Bambi, released in 1942, is the coming-of-age tale of a young deer growing into adulthood as the Prince of the Forest. I approached this one with trepidation. As a child I can recall sitting in the waiting room of the doctor’s office-I couldn’t have been more than 6 years old- Bambi was on the small box TV set, likely playing from a VHS that they rewound and replayed over and over. I was excited because I hadn’t seen it before. My mom shook her head and told me it was too sad. In fact, into my adulthood it seems like with every mention of Bambi someone says, “Oh, it’s sad, the mom dies.” So, having only seen 10 or 15 minutes of the film as a kid, and worrying that it would just make me sad, I never watched it until I guess this blog forced me to.
So I queued it up, held my breath for the worst, (and like, I just watched Dumbo so I was really bracing myself), and I watched “Sad Bambi”. Except, it wasn’t that sad! Okay, there are some sad parts. Let me acknowledge them quickly:
The Sad Stuff
-*Spoiler alert* Bambi’s mom dies. They don’t actually show it, but you hear the gunshot and it’s enough. When she tells Bambi ‘don’t look back’ as they’re running away from the hunter- (Was this so he wouldn’t get tripped up, or because she didn’t want him to see her possibly be shot?) that was a gut punch.
-The fact that the forest creatures have to fear being hunted at all.
-A definite underlying theme that man is responsible for the demise of nature. –Hold on. Let that one sink in for a sec.– Even a children’s film made in 1942 serves as a cautionary tale for the harm the greed of man brings upon our animals, and our earth. Major credit to Disney for this insightful representation that hopefully had a lasting impression on the youth who grew up with this film.
Now! Let me convince you that even though those “sad” elements are there, the film didn’t leave me heavy, and shouldn’t be feared as too sad to watch. You don’t need to be fearful of it the way I was. And if you’re any kind of a Disney movie fan, you’ve seen your fair share of parent deaths and greed or evil. Cinderella? Sleeping Beauty? The Lion King?
The Good Stuff
-The Animation: The imagery is pastoral and lovely. We see the forest in blooming spring, blankets of snow, buckets of rain and a blaze of flame, but the focus is always on the forest creatures. The scenery is sometimes muted in the background, not in a way that reads unfinished, but rather intentional and serene while Bambi, Thumper, and Flower are strikingly depicted in the foreground. It’s all beautiful. That’s the thing about this film. It’s just pretty. In my research I read that the animators were perfectionists when it came to this project. They started working on it in 1936 and planned for it to be released after Snow White but ended up finishing Pinocchio, Fantasia, Reluctant Dragon, and Dumbo first. A lot was weighing on this film and it wasn’t exactly a smash at the box office, but in my opinion, as far as animation goes, and especially for the time, Bambi’s a success.
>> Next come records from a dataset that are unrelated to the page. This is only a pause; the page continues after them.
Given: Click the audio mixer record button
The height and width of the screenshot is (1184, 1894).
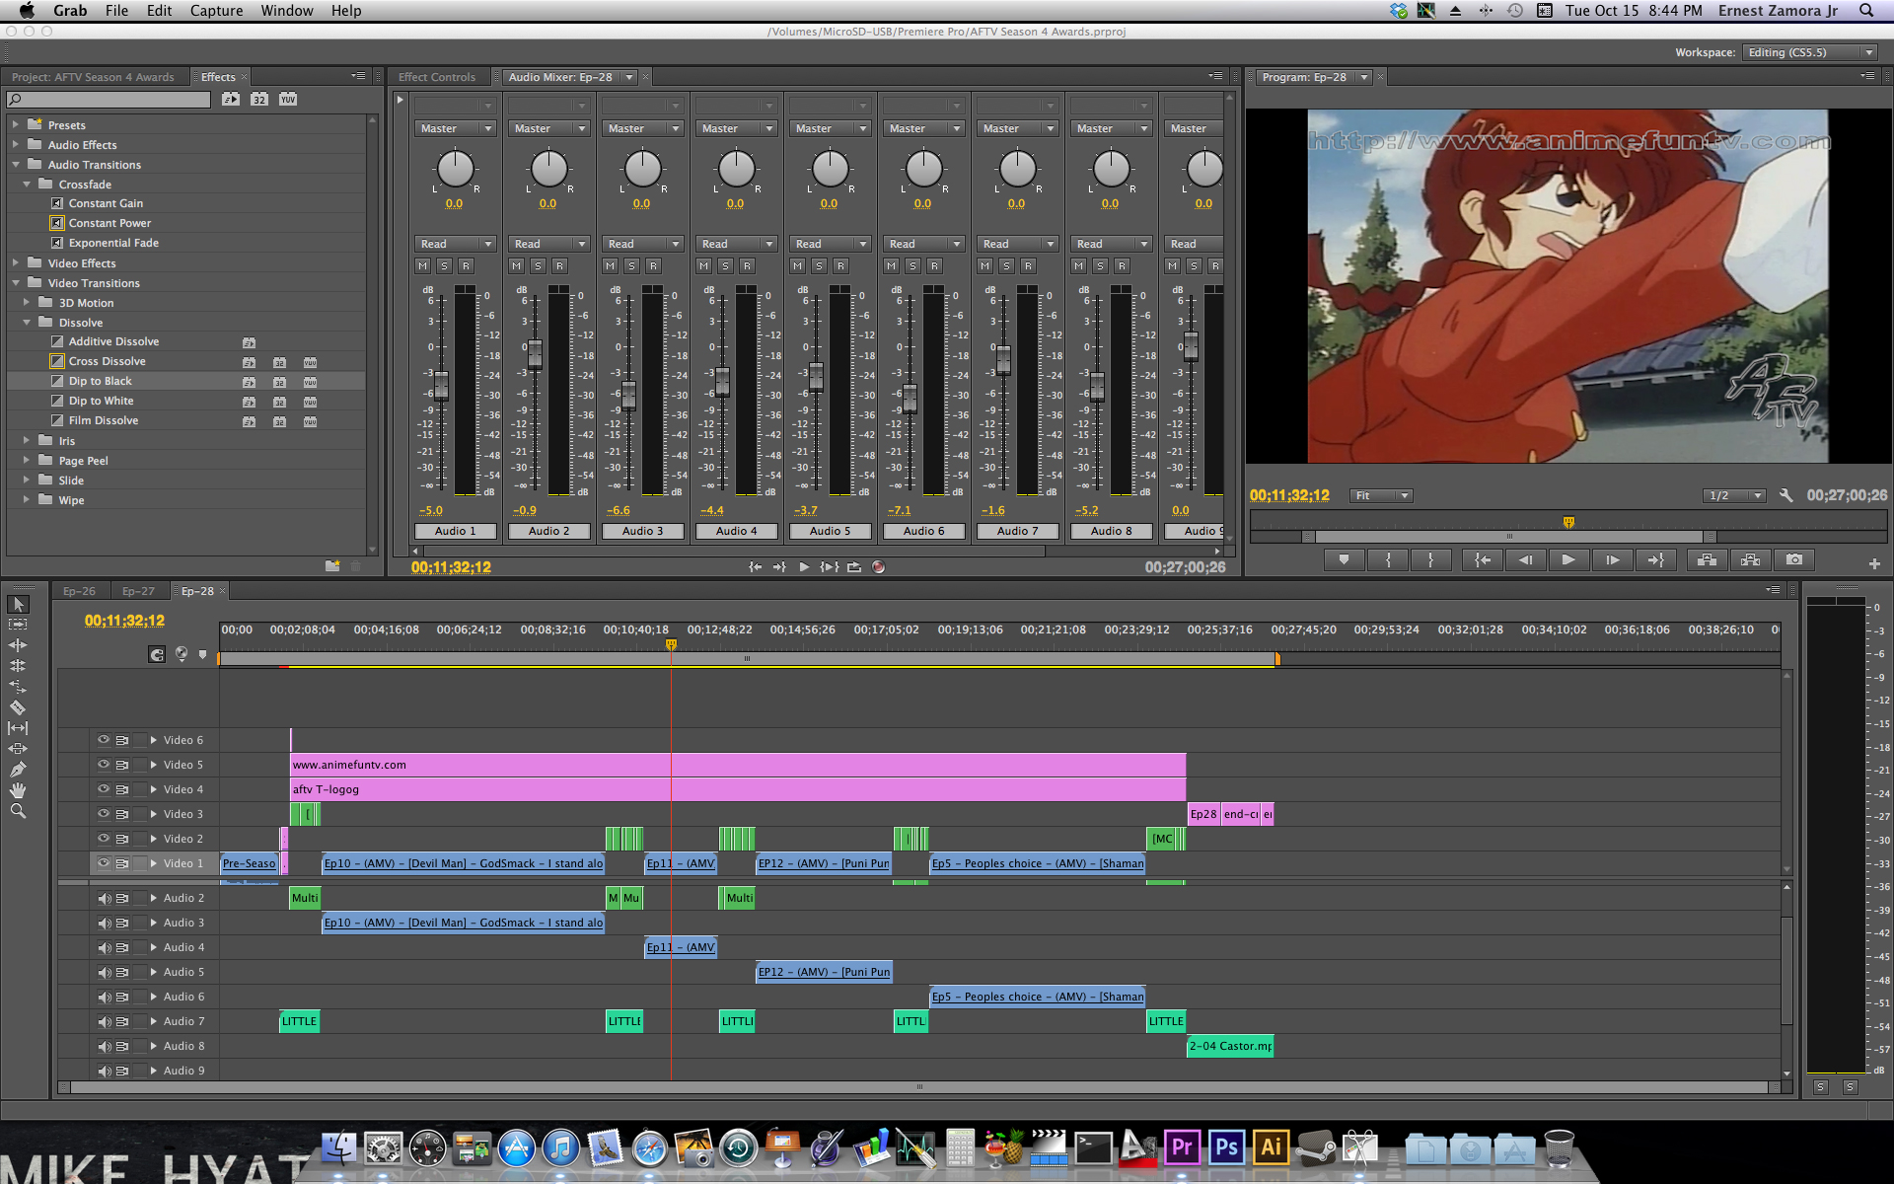Looking at the screenshot, I should tap(878, 567).
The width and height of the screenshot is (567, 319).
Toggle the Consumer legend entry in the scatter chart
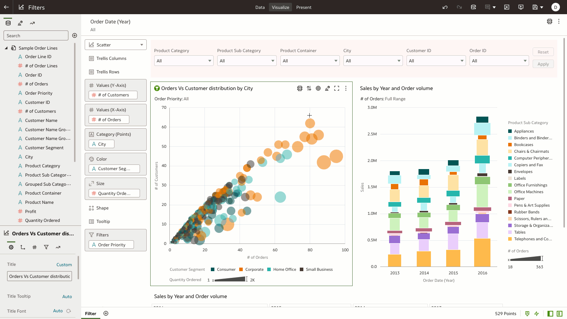point(223,269)
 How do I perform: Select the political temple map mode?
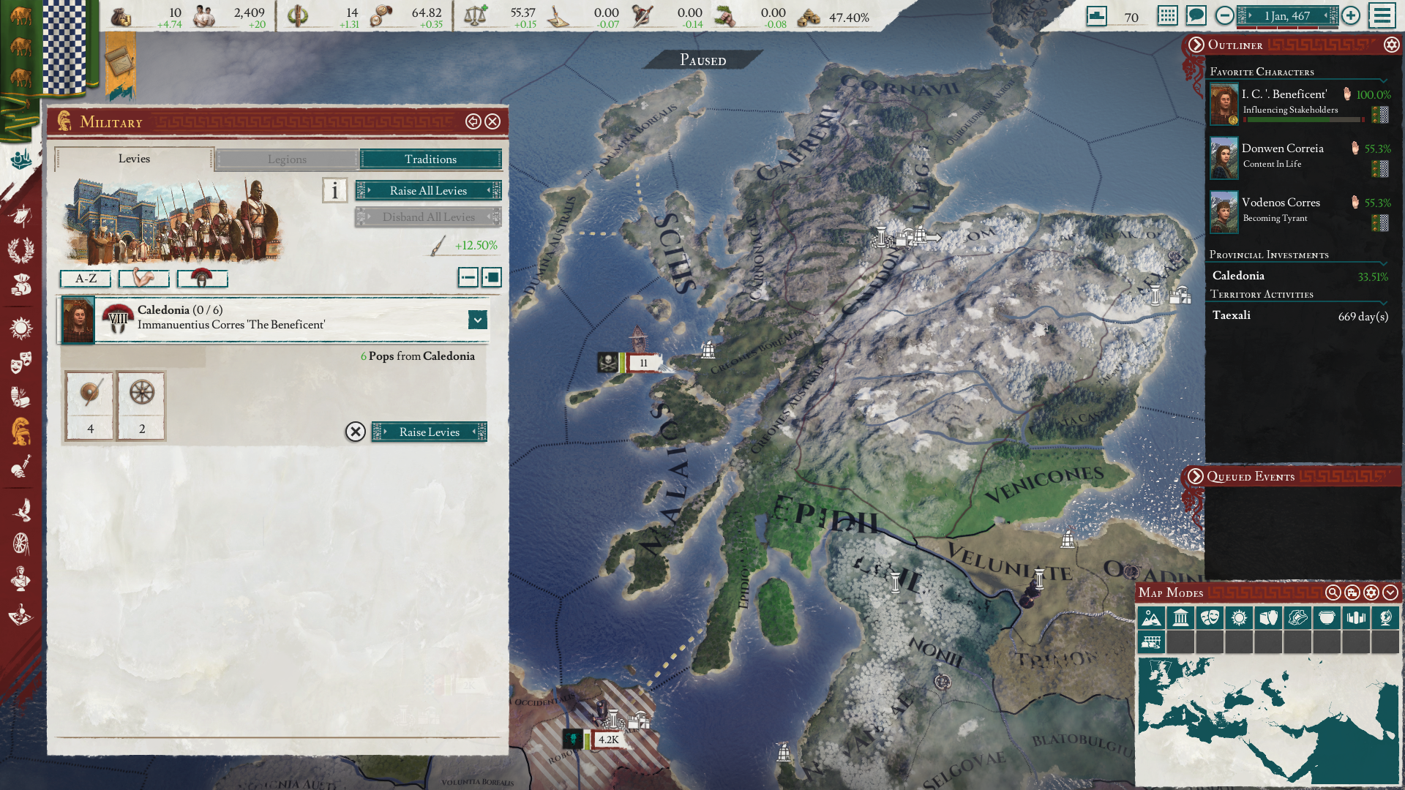1180,618
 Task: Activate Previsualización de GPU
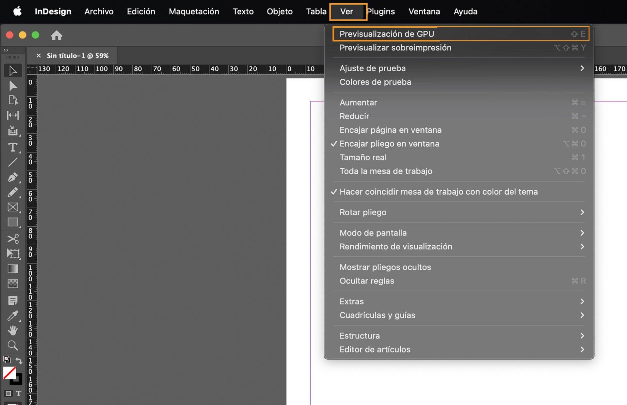coord(387,34)
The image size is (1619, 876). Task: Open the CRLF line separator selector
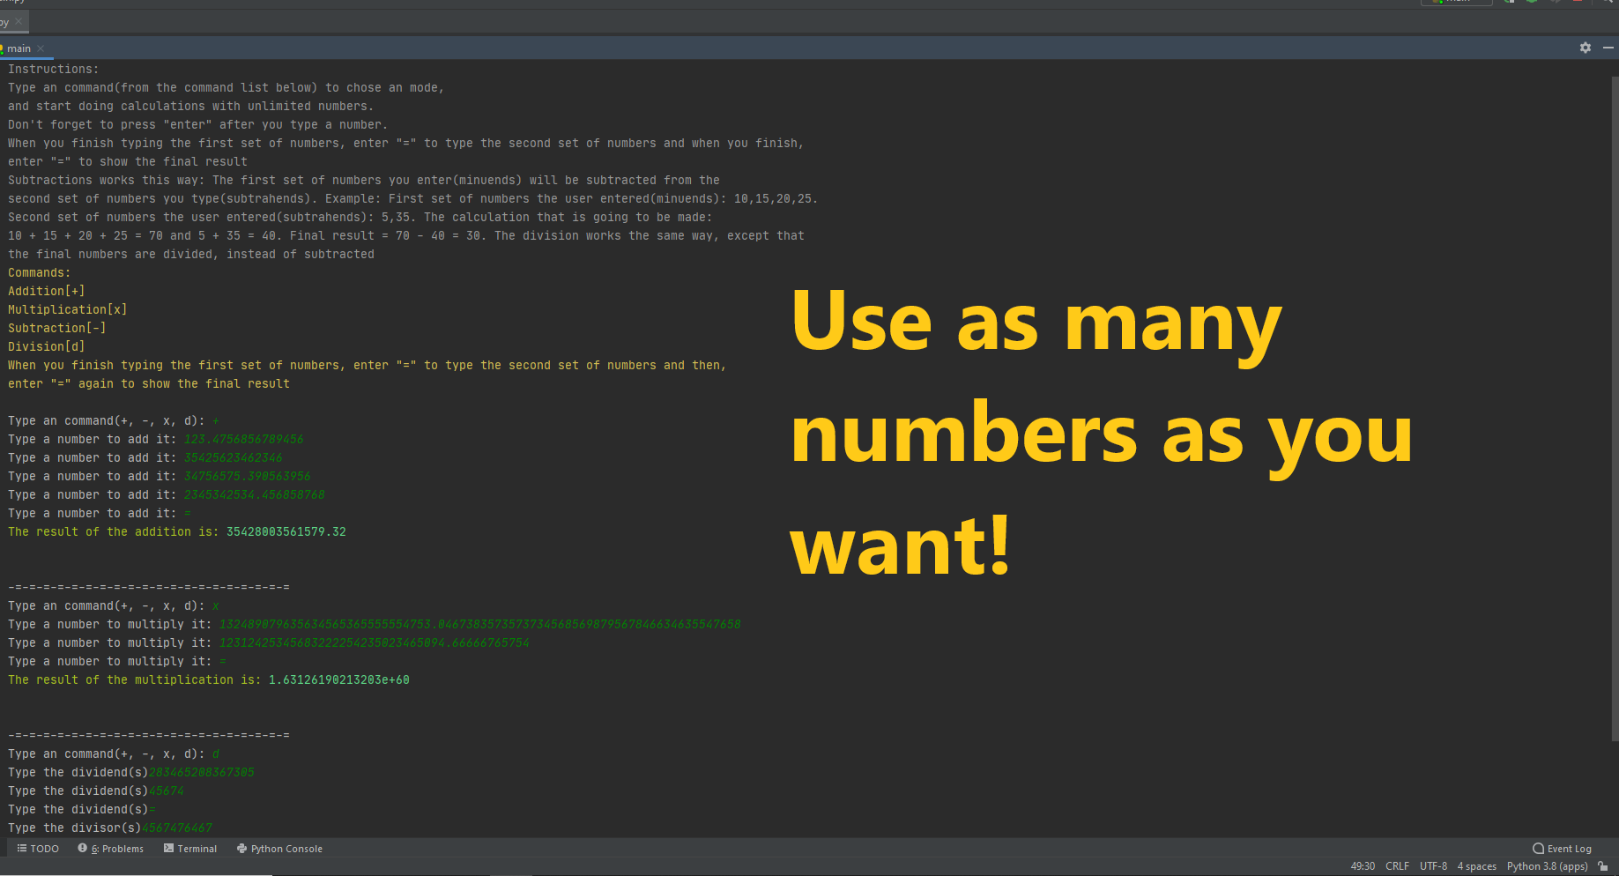(1397, 865)
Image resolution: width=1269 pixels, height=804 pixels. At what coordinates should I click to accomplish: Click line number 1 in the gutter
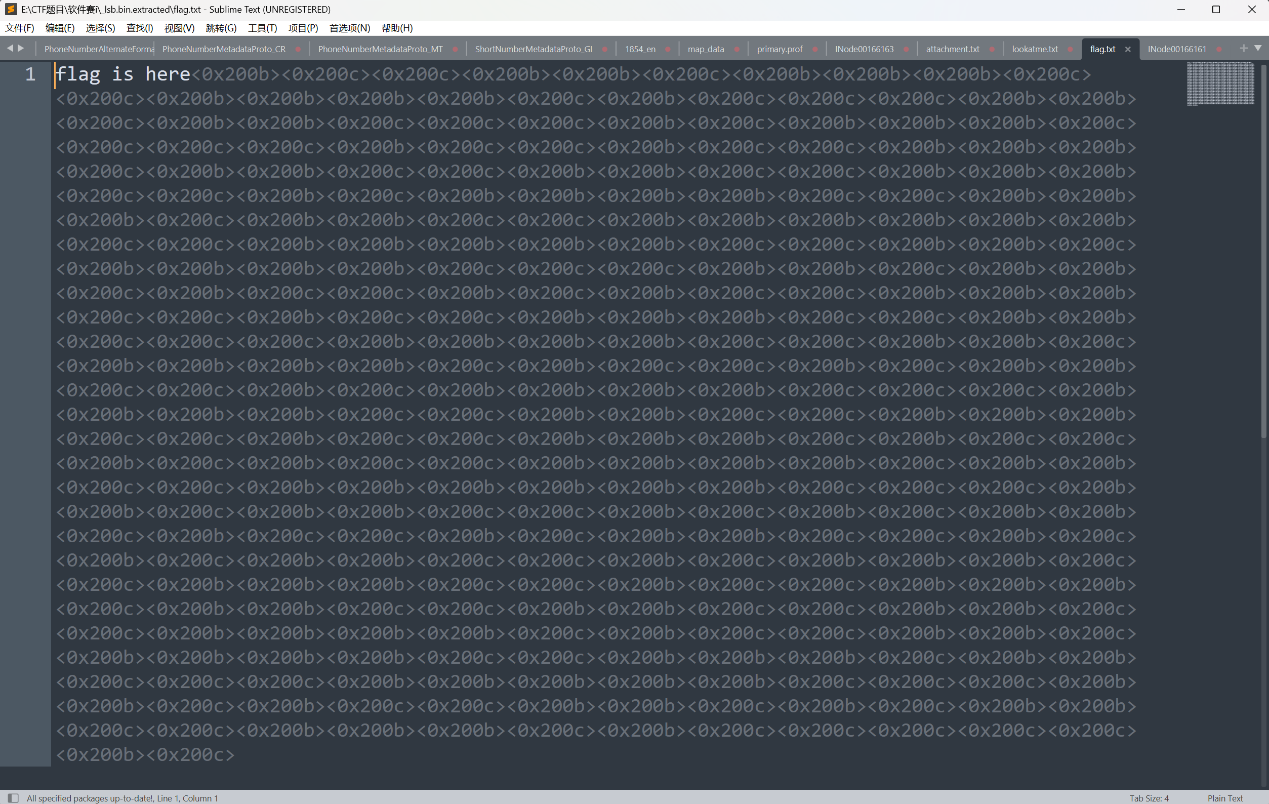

-The Music: This film is somewhat unique for Disney animation because while it has musical numbers, the songs aren’t sung by the characters. When the song “Let’s Sing a Gay Little Spring Song” played I was searching the birds to see why they weren’t singing, and for a second wondered if it was some kind of mistake that their beaks weren’t mouthing the words. It seemed strange to hear song lyrics and not have the characters doing the singing! I guess Disney has me conditioned for the animated musical, but in any case, I did like the songs and it was fun to hear some Disney songs that I had never heard before. “Love is a Song” is probably the best in the bunch.
-The Story: The story of Bambi is straight-forward enough that young children can follow it, and emotional enough to endear the viewer to the characters. We’re happy when they succeed because we watched them grow and overcome. We have a connection to them. And like I said before, the idea of man as the villain is resoundingly pertinent, keeping the story of Bambi relevant today.
I have to say I’m relieved to get back to the warm and fuzzy stuff this go-round. I thought for sure that Bambi might bring me down and after Dumbo, I was somewhat dreading having to write another heavy review. Disney took the extra time to bring magic in story and aesthetic to Bambi and now I’m a “Bambi person” for it.